Bells ring out across the snowbound, forested hills surrounding the 14th century church in picturesque Schwabisch Gmund.
Perhaps an unlikely setting for an experiment in international migrant integration, this prosperous town is hosting more than half of its 800 government-assigned migrants in private homes or apartments, rather than large shelters.
Germany has been debating how to integrate the more than 1.1 million refugees who arrived in the country over the past 12 months. The hundreds of attacks on women and girls on New Year’s Eve in Cologne, apparently by groups of migrants, have intensified the debate.
The actions of this one tow, however, has given rise to a new phrase: the "Gmund" way of integration, an approach pioneered by Mayor Richard Arnold.
“Integration goes faster if the refugees move outside the central buildings in little groups, even into the villages surrounding Schwabisch Gmund," he said. "So decentralized housing has become one of the essential aspects of the ‘Gmunder way.”
For Samuel Teklezghi, who is being hosted by a local family in one of those hilltop villages deep in the countryside, it is a long way from where he grew up in the Eritrean capital, Asmara. He was at first very reluctant, but soon changed his mind.
“Our neighboring families, so sweet; I cannot explain, because it is not enough words to explain about them," he said. "Almost I get a family. I lost a family in Eritrea, in my land, and I get a family in Deutschland [Germany]. They are my family now. If you would give me a big house in the city, I do not need it.”

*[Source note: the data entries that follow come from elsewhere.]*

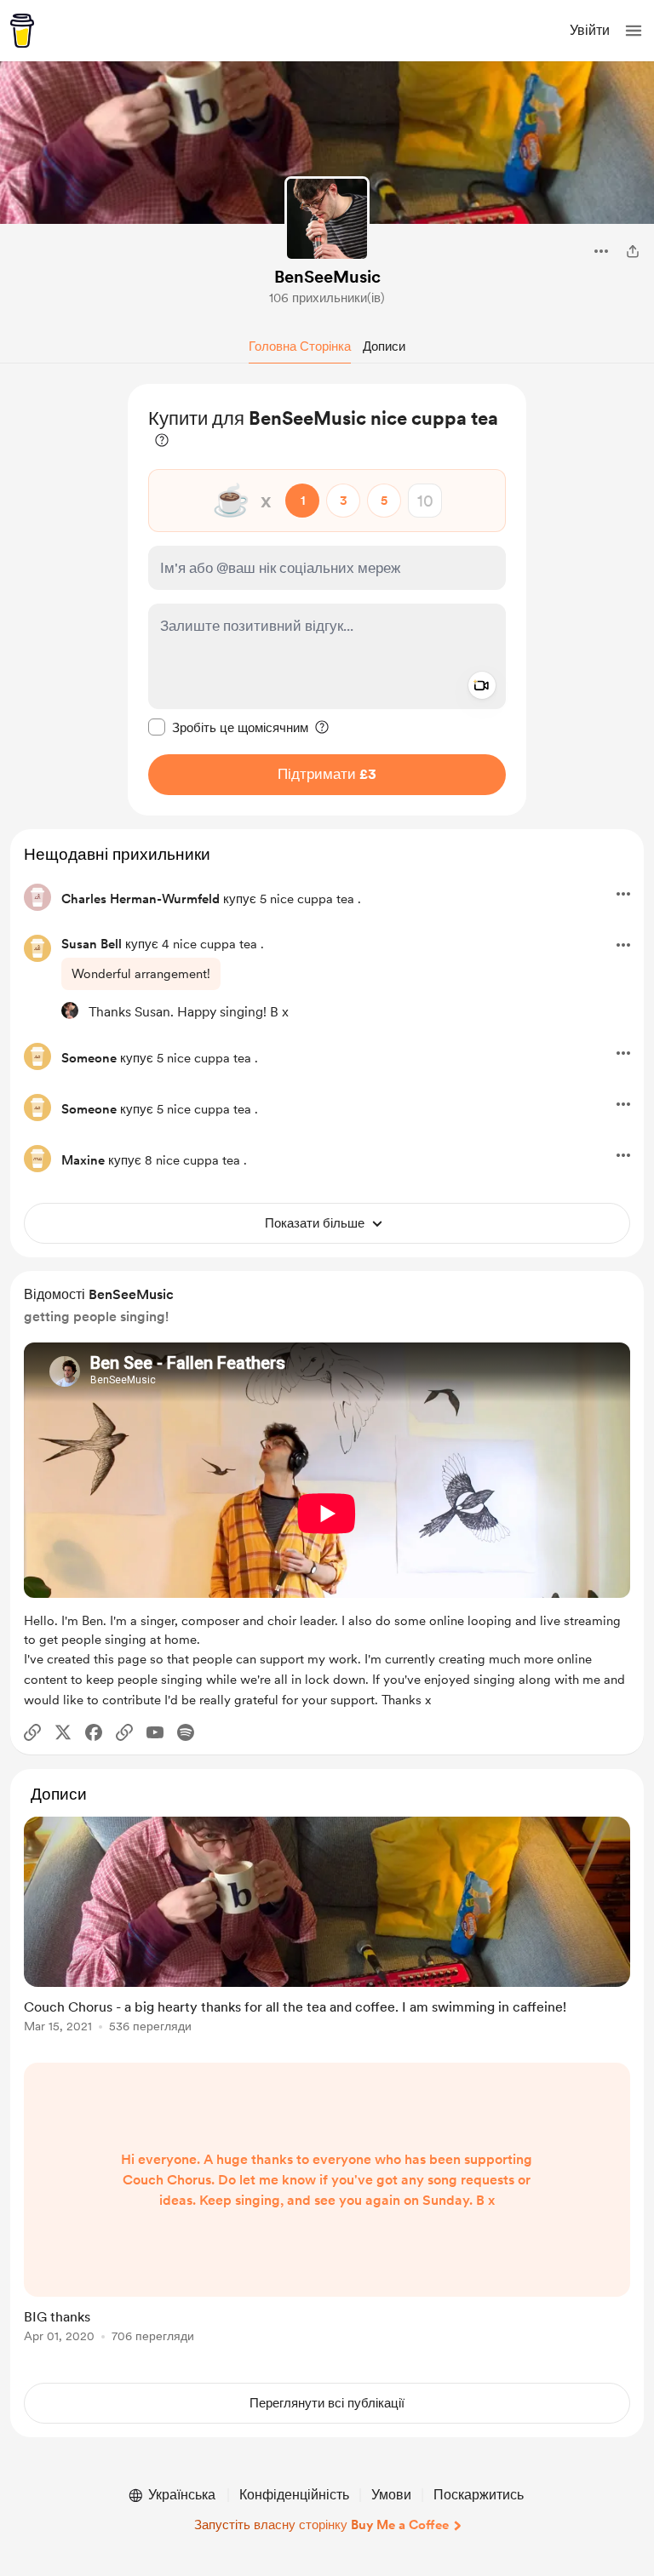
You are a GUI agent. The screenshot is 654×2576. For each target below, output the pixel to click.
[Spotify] (185, 1732)
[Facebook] (93, 1732)
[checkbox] (228, 727)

Schwabisch Gmund has initiated its own German language degree for migrants. They are also encouraged to take on volunteer work.
Arnold says integration is an emotional response, not just a function of local government.
“But it asks for quite an input, not only of the city administration, of the town hall, and the mayor," Arnold said. "And it of course asks the people, the citizens, to also bring an input and to also be open.”
Schwabisch Gmund is preparing to double its intake of refugees. But Mayor Arnold says there is a limit to the numbers his town can take in, and Europe should share both the burden and the opportunities the refugees can offer.